Completely ignored by the jury was the Vatican’s first participation in the architecture biennale, a surprise favorite of almost everyone who saw it during the preview. For the island of San Giorgio Maggiore, home to a great Palladio church and removed from the bustling main venues, the Vatican invited 11 teams to design small chapels in a quiet, leafy park. It was refreshing to see actual architecture and (mostly) well-detailed construction, integrated into nature to create serene spaces for contemplation—such as Carla Juaçaba’s elegantly minimalist steel seating and cross under a canopy of trees; Souto de Moura’s small stone chapel admitting daylight through a cross-shaped slit; Smiljan Radic’s textured concrete cylindrical sanctuary with a heavy wooden door; and Norman Foster’s wood-slatted structure, with honeysuckle beginning to climb its delicately open walls.
Further pavilions of note:
Yes, the Swiss Pavilion. Its House Tour is a plain vanilla domestic interior—bare rooms with white walls, wooden floors—that play with your sense of scale with alternating super small or super large doors, windows and other elements, as if you are Alice down the rabbit hole, but leaving you with a smile on your face.
The German Pavilion. Beginning with a close history of the Berlin Wall, this particularly well-designed exhibition, Unbuilding Walls, expands to include the experience of physical barriers and boundaries from Korea to Gaza to Northern Ireland.
U.S. Pavilion.
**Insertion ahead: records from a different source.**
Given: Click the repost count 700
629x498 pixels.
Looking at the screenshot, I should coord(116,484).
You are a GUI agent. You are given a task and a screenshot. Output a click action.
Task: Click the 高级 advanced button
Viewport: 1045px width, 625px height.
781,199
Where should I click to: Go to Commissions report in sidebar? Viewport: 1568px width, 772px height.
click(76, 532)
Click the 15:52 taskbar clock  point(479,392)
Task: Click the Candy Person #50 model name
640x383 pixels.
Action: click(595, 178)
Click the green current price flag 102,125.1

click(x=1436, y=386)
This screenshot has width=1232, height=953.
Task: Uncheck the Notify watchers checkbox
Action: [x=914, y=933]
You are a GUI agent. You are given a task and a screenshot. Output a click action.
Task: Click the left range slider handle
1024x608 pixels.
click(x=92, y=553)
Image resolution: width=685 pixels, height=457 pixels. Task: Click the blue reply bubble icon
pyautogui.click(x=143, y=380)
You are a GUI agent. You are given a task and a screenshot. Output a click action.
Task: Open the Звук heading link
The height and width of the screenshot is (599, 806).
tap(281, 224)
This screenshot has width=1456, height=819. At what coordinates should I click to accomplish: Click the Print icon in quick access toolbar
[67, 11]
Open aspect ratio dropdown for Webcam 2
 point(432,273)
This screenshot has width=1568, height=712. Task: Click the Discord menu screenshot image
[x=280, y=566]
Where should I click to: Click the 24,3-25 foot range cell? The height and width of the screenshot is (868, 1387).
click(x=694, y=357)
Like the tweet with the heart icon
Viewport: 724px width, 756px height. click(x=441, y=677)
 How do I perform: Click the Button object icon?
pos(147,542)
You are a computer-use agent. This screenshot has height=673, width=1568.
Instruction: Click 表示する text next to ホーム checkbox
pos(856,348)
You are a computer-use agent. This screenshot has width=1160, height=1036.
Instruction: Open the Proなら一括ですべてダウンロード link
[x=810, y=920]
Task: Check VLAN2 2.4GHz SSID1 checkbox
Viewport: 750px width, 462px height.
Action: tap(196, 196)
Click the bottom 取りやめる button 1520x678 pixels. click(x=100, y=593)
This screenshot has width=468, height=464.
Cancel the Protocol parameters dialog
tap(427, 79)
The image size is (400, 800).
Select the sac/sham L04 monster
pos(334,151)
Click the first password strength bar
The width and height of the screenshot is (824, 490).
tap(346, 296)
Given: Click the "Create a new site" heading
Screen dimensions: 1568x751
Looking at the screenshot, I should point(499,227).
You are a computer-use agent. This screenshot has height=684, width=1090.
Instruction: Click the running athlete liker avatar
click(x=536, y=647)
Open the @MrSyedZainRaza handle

With the theme Dimensions of Citizenship, the ambitious brief assigned seven teams to each look at the idea of belonging and exclusion at a particular scale, from the individual to the regional to the cosmos. The exhibition’s elements range from natural materials like coconut husks and cobblestones to sophisticated data maps.
Each participating country curates its own pavilion, but the Biennale’s guest curators, Farrell and McNamara, programmed the Central Pavilion in the Giardini and the nearby Arsenale, inviting dozens of architects from around the world to create installations, based on how their own projects connect to the FreeSpace theme. Here are just a few highlights:
Michael Maltzan’s Star Apartments. In a stunning installation that veers from the macro—a map of Los Angeles as gallery wallpaper—to the micro—doll-house like interiors of the personalized apartments for the formerly homeless in downtown L.A., Maltzan and his team bring to wonderful life the occupants and their stories, told through videos and the eclectic objects that define their spaces.
SANAA. On the other end of the spectrum, Seijima and Nishizawa’s installation could not be simpler—an ethereal, nearly invisible sculptural form of transparent, concentric curving walls.
Peter Zumthor. A mezzanine in the Central Pavilion holds a “workshop” of models of the master’s projects, in varying materials, from the Bruder Klaus field chapel to the as-yet-unbuilt Los Angeles County Museum of Art.
Dorte Mandrup. The Danish architect’s stunning Conditions invites viewers to imagine the extreme cold and shifting light of the Arctic north in her design for the Icefjord Center in Greenland.